Entries taken from a collection

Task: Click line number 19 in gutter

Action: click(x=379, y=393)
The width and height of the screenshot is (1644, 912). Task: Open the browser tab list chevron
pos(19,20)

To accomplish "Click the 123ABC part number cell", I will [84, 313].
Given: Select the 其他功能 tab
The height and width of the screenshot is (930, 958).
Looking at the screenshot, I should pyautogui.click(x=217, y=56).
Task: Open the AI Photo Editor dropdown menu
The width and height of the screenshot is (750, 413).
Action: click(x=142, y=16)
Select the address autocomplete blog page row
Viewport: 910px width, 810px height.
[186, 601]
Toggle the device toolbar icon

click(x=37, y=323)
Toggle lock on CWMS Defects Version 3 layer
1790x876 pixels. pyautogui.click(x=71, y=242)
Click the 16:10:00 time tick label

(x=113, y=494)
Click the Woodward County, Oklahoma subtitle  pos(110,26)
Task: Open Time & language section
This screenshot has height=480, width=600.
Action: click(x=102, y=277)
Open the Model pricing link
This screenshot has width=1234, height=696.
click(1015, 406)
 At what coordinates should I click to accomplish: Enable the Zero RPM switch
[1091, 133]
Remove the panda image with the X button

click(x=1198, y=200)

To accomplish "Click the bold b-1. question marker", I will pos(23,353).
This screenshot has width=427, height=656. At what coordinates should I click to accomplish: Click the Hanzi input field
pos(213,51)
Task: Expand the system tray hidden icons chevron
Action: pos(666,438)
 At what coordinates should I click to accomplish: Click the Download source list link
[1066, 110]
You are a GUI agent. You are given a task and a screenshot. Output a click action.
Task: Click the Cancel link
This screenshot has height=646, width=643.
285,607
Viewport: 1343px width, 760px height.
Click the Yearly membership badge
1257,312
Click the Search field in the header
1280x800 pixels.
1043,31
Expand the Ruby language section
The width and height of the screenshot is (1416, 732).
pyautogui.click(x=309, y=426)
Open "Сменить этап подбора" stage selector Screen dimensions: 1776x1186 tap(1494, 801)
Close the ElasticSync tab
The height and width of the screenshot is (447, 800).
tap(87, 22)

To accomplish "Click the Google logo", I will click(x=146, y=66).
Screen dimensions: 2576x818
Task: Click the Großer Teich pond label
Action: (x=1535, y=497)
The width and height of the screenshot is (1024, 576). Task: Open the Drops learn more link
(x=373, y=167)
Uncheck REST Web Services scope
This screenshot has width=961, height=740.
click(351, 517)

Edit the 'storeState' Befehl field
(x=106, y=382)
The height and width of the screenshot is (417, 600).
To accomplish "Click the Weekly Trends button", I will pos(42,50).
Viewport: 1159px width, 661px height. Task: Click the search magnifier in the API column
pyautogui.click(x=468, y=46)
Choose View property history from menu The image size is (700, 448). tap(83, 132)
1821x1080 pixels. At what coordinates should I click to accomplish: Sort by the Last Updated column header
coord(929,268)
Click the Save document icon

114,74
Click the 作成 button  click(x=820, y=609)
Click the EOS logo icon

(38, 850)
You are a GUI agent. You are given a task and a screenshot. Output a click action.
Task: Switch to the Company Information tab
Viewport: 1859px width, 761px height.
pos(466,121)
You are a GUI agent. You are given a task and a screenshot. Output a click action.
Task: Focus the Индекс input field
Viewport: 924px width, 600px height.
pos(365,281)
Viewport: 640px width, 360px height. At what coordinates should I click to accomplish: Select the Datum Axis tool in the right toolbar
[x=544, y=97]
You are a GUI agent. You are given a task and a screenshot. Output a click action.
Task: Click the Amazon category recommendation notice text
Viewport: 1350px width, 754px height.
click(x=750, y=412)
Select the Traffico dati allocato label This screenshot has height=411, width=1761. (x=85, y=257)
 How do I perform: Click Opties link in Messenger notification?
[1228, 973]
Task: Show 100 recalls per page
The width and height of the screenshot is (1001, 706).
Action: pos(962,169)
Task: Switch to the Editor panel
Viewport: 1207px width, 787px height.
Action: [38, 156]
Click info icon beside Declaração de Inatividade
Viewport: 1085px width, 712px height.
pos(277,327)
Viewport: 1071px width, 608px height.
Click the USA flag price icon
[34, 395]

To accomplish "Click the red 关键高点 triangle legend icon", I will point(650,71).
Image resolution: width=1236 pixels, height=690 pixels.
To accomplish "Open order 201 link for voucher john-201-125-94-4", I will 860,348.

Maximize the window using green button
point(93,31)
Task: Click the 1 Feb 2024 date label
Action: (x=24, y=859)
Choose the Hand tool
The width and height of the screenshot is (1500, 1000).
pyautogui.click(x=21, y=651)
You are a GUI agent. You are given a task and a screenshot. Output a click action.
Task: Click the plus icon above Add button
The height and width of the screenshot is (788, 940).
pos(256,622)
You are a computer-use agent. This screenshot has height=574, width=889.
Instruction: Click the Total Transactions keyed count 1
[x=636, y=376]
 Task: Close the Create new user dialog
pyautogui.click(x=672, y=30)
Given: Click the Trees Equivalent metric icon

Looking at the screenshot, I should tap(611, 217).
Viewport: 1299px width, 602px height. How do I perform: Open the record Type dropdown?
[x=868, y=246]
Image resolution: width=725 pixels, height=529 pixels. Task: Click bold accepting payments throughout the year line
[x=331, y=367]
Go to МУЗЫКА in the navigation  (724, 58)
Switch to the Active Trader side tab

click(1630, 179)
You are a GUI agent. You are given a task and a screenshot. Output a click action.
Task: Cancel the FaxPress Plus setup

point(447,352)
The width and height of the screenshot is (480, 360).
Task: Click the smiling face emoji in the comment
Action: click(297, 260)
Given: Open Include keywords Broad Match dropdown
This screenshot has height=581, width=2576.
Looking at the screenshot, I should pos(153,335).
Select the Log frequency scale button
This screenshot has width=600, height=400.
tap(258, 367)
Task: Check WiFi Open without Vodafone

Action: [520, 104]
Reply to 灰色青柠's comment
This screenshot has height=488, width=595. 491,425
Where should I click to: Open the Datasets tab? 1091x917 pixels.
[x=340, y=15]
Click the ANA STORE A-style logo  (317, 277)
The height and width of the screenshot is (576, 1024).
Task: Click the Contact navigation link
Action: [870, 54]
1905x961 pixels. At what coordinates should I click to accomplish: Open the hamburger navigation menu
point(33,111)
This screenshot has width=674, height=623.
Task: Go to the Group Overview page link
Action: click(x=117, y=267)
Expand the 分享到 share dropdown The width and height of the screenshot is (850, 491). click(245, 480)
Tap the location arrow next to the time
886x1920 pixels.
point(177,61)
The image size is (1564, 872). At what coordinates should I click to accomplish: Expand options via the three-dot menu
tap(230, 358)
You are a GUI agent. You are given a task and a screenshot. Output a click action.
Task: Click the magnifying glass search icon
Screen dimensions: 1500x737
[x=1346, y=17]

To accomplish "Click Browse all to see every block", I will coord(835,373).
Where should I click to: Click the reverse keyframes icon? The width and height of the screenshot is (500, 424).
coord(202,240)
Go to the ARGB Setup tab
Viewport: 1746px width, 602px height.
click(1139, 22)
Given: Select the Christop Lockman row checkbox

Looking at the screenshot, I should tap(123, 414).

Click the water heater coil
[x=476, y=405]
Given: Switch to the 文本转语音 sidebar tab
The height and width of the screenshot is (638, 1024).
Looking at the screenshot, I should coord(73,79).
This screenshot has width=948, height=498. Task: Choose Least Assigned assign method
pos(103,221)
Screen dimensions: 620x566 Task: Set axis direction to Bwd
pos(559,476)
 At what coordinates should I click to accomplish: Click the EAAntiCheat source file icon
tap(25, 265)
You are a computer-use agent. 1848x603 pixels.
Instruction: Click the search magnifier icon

▶ **Exercise**
Nothing may be left out. Retype all the entries exactly.

▶ **Final answer**
Task: Click line number 19 in gutter

Action: click(x=379, y=393)
The width and height of the screenshot is (1644, 912). Task: Open the browser tab list chevron
pos(19,20)

To accomplish "Click the 123ABC part number cell", I will [84, 313].
Given: Select the 其他功能 tab
The height and width of the screenshot is (930, 958).
Looking at the screenshot, I should pyautogui.click(x=217, y=56).
Task: Open the AI Photo Editor dropdown menu
The width and height of the screenshot is (750, 413).
Action: click(x=142, y=16)
Select the address autocomplete blog page row
Viewport: 910px width, 810px height.
[186, 601]
Toggle the device toolbar icon

click(x=37, y=323)
Toggle lock on CWMS Defects Version 3 layer
1790x876 pixels. pyautogui.click(x=71, y=242)
Click the 16:10:00 time tick label

(x=113, y=494)
Click the Woodward County, Oklahoma subtitle  pos(110,26)
Task: Open Time & language section
This screenshot has height=480, width=600.
Action: click(x=102, y=277)
Open the Model pricing link
This screenshot has width=1234, height=696.
click(1015, 406)
 At what coordinates should I click to accomplish: Enable the Zero RPM switch
[1091, 133]
Remove the panda image with the X button

click(x=1198, y=200)

To accomplish "Click the bold b-1. question marker", I will pos(23,353).
This screenshot has width=427, height=656. At what coordinates should I click to accomplish: Click the Hanzi input field
pos(213,51)
Task: Expand the system tray hidden icons chevron
Action: pos(666,438)
 At what coordinates should I click to accomplish: Click the Download source list link
[1066, 110]
You are a GUI agent. You are given a task and a screenshot. Output a click action.
Task: Click the Cancel link
This screenshot has height=646, width=643.
285,607
Viewport: 1343px width, 760px height.
Click the Yearly membership badge
1257,312
Click the Search field in the header
1280x800 pixels.
1043,31
Expand the Ruby language section
The width and height of the screenshot is (1416, 732).
pyautogui.click(x=309, y=426)
Open "Сменить этап подбора" stage selector Screen dimensions: 1776x1186 tap(1494, 801)
Close the ElasticSync tab
The height and width of the screenshot is (447, 800).
tap(87, 22)

To accomplish "Click the Google logo", I will click(x=146, y=66).
Screen dimensions: 2576x818
Task: Click the Großer Teich pond label
Action: (x=1535, y=497)
The width and height of the screenshot is (1024, 576). Task: Open the Drops learn more link
(x=373, y=167)
Uncheck REST Web Services scope
This screenshot has width=961, height=740.
click(351, 517)

Edit the 'storeState' Befehl field
(x=106, y=382)
The height and width of the screenshot is (417, 600).
To accomplish "Click the Weekly Trends button", I will pos(42,50).
Viewport: 1159px width, 661px height. Task: Click the search magnifier in the API column
pyautogui.click(x=468, y=46)
Choose View property history from menu The image size is (700, 448). tap(83, 132)
1821x1080 pixels. At what coordinates should I click to accomplish: Sort by the Last Updated column header
coord(929,268)
Click the Save document icon

114,74
Click the 作成 button  click(x=820, y=609)
Click the EOS logo icon

(38, 850)
You are a GUI agent. You are given a task and a screenshot. Output a click action.
Task: Switch to the Company Information tab
Viewport: 1859px width, 761px height.
pos(466,121)
You are a GUI agent. You are given a task and a screenshot. Output a click action.
Task: Focus the Индекс input field
Viewport: 924px width, 600px height.
pos(365,281)
Viewport: 640px width, 360px height. At what coordinates should I click to accomplish: Select the Datum Axis tool in the right toolbar
[x=544, y=97]
You are a GUI agent. You are given a task and a screenshot. Output a click action.
Task: Click the Amazon category recommendation notice text
Viewport: 1350px width, 754px height.
click(x=750, y=412)
Select the Traffico dati allocato label This screenshot has height=411, width=1761. (x=85, y=257)
 How do I perform: Click Opties link in Messenger notification?
[1228, 973]
Task: Show 100 recalls per page
The width and height of the screenshot is (1001, 706).
Action: pos(962,169)
Task: Switch to the Editor panel
Viewport: 1207px width, 787px height.
Action: [38, 156]
Click info icon beside Declaração de Inatividade
Viewport: 1085px width, 712px height.
pos(277,327)
Viewport: 1071px width, 608px height.
Click the USA flag price icon
[34, 395]

To accomplish "Click the red 关键高点 triangle legend icon", I will point(650,71).
Image resolution: width=1236 pixels, height=690 pixels.
To accomplish "Open order 201 link for voucher john-201-125-94-4", I will 860,348.

Maximize the window using green button
point(93,31)
Task: Click the 1 Feb 2024 date label
Action: (x=24, y=859)
Choose the Hand tool
The width and height of the screenshot is (1500, 1000).
pyautogui.click(x=21, y=651)
You are a GUI agent. You are given a task and a screenshot. Output a click action.
Task: Click the plus icon above Add button
The height and width of the screenshot is (788, 940).
pos(256,622)
You are a computer-use agent. This screenshot has height=574, width=889.
Instruction: Click the Total Transactions keyed count 1
[x=636, y=376]
 Task: Close the Create new user dialog
pyautogui.click(x=672, y=30)
Given: Click the Trees Equivalent metric icon

Looking at the screenshot, I should tap(611, 217).
Viewport: 1299px width, 602px height. How do I perform: Open the record Type dropdown?
[x=868, y=246]
Image resolution: width=725 pixels, height=529 pixels. Task: Click bold accepting payments throughout the year line
[x=331, y=367]
Go to МУЗЫКА in the navigation  (724, 58)
Switch to the Active Trader side tab

click(1630, 179)
You are a GUI agent. You are given a task and a screenshot. Output a click action.
Task: Cancel the FaxPress Plus setup

point(447,352)
The width and height of the screenshot is (480, 360).
Task: Click the smiling face emoji in the comment
Action: click(297, 260)
Given: Open Include keywords Broad Match dropdown
This screenshot has height=581, width=2576.
Looking at the screenshot, I should pos(153,335).
Select the Log frequency scale button
This screenshot has width=600, height=400.
tap(258, 367)
Task: Check WiFi Open without Vodafone

Action: [520, 104]
Reply to 灰色青柠's comment
This screenshot has height=488, width=595. 491,425
Where should I click to: Open the Datasets tab? 1091x917 pixels.
[x=340, y=15]
Click the ANA STORE A-style logo  (317, 277)
The height and width of the screenshot is (576, 1024).
Task: Click the Contact navigation link
Action: [870, 54]
1905x961 pixels. At what coordinates should I click to accomplish: Open the hamburger navigation menu
point(33,111)
This screenshot has width=674, height=623.
Task: Go to the Group Overview page link
Action: click(x=117, y=267)
Expand the 分享到 share dropdown The width and height of the screenshot is (850, 491). click(245, 480)
Tap the location arrow next to the time
886x1920 pixels.
point(177,61)
The image size is (1564, 872). At what coordinates should I click to accomplish: Expand options via the three-dot menu
tap(230, 358)
You are a GUI agent. You are given a task and a screenshot. Output a click action.
Task: Click the magnifying glass search icon
Screen dimensions: 1500x737
[x=1346, y=17]

To accomplish "Click Browse all to see every block", I will coord(835,373).
Where should I click to: Click the reverse keyframes icon? The width and height of the screenshot is (500, 424).
coord(202,240)
Go to the ARGB Setup tab
Viewport: 1746px width, 602px height.
click(1139, 22)
Given: Select the Christop Lockman row checkbox

Looking at the screenshot, I should tap(123, 414).

Click the water heater coil
[x=476, y=405]
Given: Switch to the 文本转语音 sidebar tab
The height and width of the screenshot is (638, 1024).
Looking at the screenshot, I should coord(73,79).
This screenshot has width=948, height=498. Task: Choose Least Assigned assign method
pos(103,221)
Screen dimensions: 620x566 Task: Set axis direction to Bwd
pos(559,476)
 At what coordinates should I click to accomplish: Click the EAAntiCheat source file icon
tap(25, 265)
You are a computer-use agent. 1848x603 pixels.
Instruction: Click the search magnifier icon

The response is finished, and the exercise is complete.